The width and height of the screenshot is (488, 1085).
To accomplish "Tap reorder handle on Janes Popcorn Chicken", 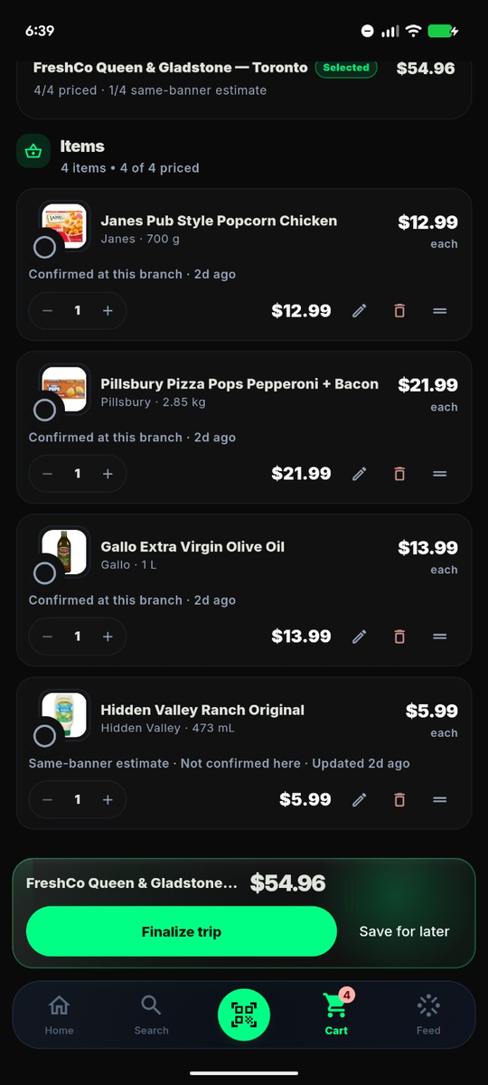I will coord(440,311).
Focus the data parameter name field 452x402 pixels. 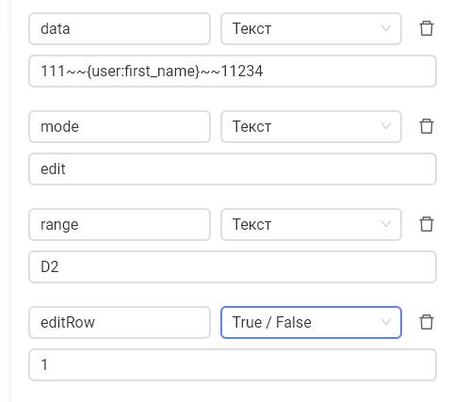point(120,28)
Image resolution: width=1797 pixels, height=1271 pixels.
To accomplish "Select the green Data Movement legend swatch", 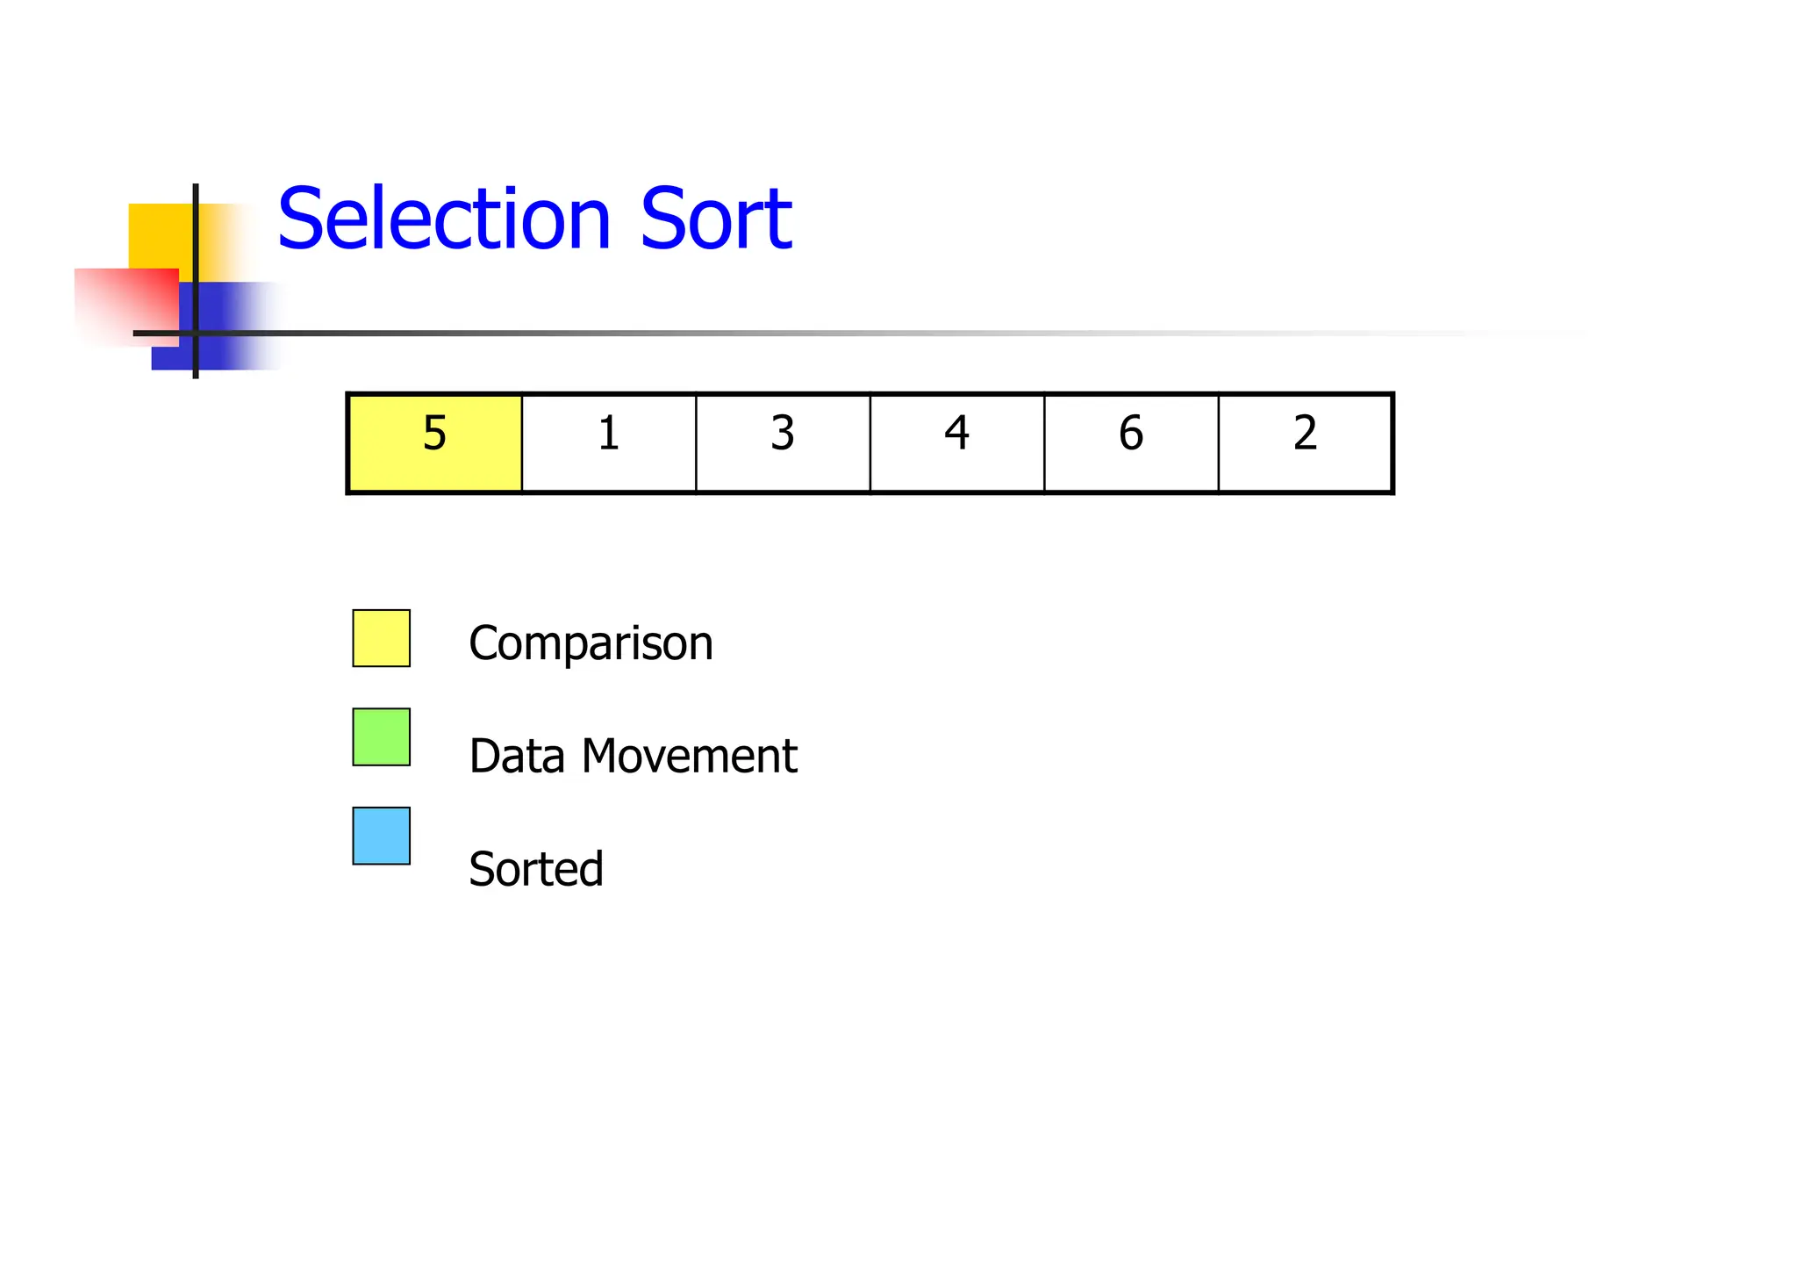I will pos(382,737).
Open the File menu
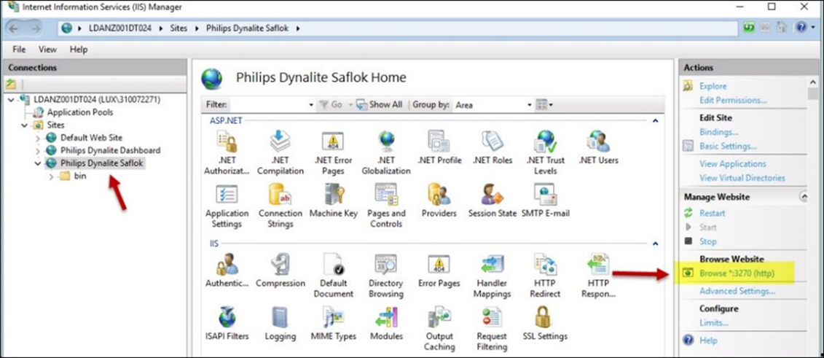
┄┄┄┄┄┄┄┄┄┄┄┄┄┄┄┄┄┄┄┄
:: Work request ::
Please give, as a bare number, how many lines in the listing above contain "width".

:: Answer space ::
2